Ancient stone tools reveal cavemen loved steak
Newly discovered artifacts show how our ancestors cut into and separated meat from animals.
Remember the closing credits of the popular "Flintstones" cartoon that featured our favorite Stone Age family enjoying a car-sized rack of ribs from a prehistoric restaurant drive-thru? While our early ancestors didn't have it quite that easy, a new discovery has shown for the first time how early man actually went about cutting up his dinner.
Researchers excavating a site in Israel dating back to the Lower Paleolithic era (about 2,500,000 to 200,000 years ago) found flint hand axes and scrapers bearing 500,000-year-old animal fat residue. Scattered among the tools were the remains of butchered animals, including what would likely be a Barney Rubble or Fred Flintstone favorite: elephant ribs.
By replicating the tools and using them in a modern butchering experiment, the researchers were able to determine that the handaxe functioned as prehistoric man's "Swiss army knife," useful for cutting and breaking down bone and hide. The scrapper was then used to separate both fur and fat from the muscle tissue.
While it's evident that early man hunted for the occasional good steak every now and again, the majority of their diet was rich in fruits, vegetables, nuts, seeds – all tenants of the extremely popular, early-human-inspired Paleo diet.

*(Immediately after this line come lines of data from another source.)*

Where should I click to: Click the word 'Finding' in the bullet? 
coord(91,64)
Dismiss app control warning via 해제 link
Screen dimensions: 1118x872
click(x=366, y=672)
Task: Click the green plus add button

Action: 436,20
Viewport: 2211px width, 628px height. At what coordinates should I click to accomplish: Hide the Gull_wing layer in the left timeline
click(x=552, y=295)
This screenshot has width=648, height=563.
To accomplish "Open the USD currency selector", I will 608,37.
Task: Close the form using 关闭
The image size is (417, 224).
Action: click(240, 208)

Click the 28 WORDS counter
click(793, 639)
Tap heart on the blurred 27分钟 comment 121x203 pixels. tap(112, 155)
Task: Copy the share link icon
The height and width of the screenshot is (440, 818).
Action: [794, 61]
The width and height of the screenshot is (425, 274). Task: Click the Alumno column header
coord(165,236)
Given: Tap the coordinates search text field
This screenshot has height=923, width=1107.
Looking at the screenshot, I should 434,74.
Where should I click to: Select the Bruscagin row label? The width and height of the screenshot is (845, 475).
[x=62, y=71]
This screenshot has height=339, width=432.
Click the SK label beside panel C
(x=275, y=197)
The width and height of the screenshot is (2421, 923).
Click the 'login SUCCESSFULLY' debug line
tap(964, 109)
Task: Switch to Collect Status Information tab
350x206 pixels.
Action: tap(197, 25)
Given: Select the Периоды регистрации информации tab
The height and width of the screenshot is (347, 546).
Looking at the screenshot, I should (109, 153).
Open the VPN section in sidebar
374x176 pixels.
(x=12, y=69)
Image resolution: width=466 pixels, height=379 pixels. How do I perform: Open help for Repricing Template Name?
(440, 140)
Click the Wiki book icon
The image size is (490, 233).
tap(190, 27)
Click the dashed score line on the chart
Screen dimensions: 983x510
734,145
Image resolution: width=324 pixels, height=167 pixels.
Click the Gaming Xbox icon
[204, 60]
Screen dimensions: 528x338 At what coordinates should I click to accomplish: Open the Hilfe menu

"Paleo is the attempt to find a healthy matrix of foods which lead to optimal human wellness," Jason Agnello, a New York-based Certified Strength and Conditioning Specialist, told From The Grapevine. "It so happens that the macronutrient profile of many ancestral foods is similar to a diet which avoids refined sugars and processed grains."
Agnello describes the Paleo as "fluid," with rules that can be modified to reflect an individual's needs. By following the hunter and gatherer approach of our Stone Age ancestors (embracing nutrient-dense veggies, nuts, eggs, and meats, dropping processed foods and nutritionally sparse grains), he says individuals can expect improvements in body composition, cardiovascular health, autoimmune disorders and even mood.
"Unlike other dietary guidelines, those of Paleo are constantly changing, as new information is uncovered," he added. "It’s the only food plan that I know of that’s obligated to evolving with new findings in science."